SARS-CoV-2 B.1.617.2 Delta variant emergence, replication and sensitivity to neutralising antibodies

Abstract The SARS-CoV-2 B.1.617.2 (Delta) variant was first identified in the state of Maharashtra in late 2020 and spread throughout India, displacing the B.1.1.7 (Alpha) variant and other pre-existing lineages, including B.1.617.1 that was detected prior to B.1.617.2. Bayesian modelling indicates that the growth advantage of B.1.617.2 in Mumbai was most likely explained by increased transmissibility and immune evasion from previous infection. Indeed in vitro, we demonstrate that B.1.617.2 is approximately 6-fold less sensitive to neutralising antibodies in sera from recovered individuals, and approximately 8-fold less sensitive to vaccine-elicited antibodies as compared to wild type Wuhan-1 bearing D614G. B.1.617.2 spike pseudotyped viruses exhibited compromised sensitivity to monoclonal antibodies against the receptor binding domain (RBD) and N-terminal domain (NTD), in particular to the clinically approved bamvalinumb and imdevimab monoclonal antibodies.
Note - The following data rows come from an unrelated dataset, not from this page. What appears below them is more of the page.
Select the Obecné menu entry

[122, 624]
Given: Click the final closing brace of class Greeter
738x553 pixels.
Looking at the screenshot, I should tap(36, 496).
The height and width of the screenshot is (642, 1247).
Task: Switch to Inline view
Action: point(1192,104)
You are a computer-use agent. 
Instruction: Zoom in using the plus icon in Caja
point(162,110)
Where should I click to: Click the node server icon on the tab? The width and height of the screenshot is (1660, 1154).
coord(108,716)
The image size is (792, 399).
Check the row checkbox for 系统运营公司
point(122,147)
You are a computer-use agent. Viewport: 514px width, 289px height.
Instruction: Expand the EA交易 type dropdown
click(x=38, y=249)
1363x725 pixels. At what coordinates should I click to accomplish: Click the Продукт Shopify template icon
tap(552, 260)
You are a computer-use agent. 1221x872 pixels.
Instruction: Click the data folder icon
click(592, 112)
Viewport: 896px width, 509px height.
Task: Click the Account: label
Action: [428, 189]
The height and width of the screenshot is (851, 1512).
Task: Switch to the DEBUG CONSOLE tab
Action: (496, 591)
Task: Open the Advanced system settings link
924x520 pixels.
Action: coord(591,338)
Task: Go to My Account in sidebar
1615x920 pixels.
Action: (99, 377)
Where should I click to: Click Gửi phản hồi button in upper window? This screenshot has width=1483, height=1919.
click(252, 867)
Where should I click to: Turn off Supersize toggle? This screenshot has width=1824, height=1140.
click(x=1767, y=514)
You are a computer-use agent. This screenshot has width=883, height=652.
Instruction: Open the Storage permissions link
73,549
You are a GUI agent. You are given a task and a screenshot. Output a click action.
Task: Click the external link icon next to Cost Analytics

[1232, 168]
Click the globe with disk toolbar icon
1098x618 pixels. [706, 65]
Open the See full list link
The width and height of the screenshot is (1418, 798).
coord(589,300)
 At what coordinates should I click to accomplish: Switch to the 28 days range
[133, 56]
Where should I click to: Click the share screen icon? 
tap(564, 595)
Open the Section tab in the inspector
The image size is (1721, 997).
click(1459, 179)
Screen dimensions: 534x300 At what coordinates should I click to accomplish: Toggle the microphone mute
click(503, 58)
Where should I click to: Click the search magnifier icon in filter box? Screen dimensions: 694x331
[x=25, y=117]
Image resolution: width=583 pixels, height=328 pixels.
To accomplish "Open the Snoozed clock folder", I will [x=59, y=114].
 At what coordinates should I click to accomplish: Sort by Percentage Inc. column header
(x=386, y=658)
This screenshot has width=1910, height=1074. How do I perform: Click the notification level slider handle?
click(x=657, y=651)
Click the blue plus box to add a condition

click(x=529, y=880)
B.1.617.2 demonstrated higher replication efficiency in both airway organoid and human airway epithelial systems as compared to B.1.1.7, associated with B.1.617.2 spike being in a predominantly cleaved state compared to B.1.1.7. In an analysis of vaccinated healthcare workers across three centres in India during a period of mixed lineage circulation, we observed reduced ChAdOx-1 vaccine efficacy against B.1.617.2 relative to non-B.1.617.2. These combined epidemiological and in vitro data indicate that the dominance of B.1.617.2 in India has been most likely driven by a combination of evasion of neutralising antibodies in previously infected individuals and increased virus infectivity. B.1.617.2 threatens the efficacy of critically important therapeutic monoclonal antibodies for COVID-19 and compromised vaccine efficacy mandates continued infection control measures in the post-vaccination era.